● Recorded data:
☆ ☆ ☆ ☆ ☆ ☆ ☆
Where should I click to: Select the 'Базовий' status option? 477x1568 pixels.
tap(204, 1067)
☆ ☆ ☆ ☆ ☆ ☆ ☆
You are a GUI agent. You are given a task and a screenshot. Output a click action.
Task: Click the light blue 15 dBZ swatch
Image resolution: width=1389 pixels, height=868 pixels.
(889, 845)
☆ ☆ ☆ ☆ ☆ ☆ ☆
● Task requirements: Reproduce the stretch of data from the line containing "Where should I" through the line containing "tap(204, 1067)", requests included, and shift every coordinate in the answers by adding -78 to it.

● Task solution:
Where should I click to: Select the 'Базовий' status option? 477x1568 pixels.
tap(126, 989)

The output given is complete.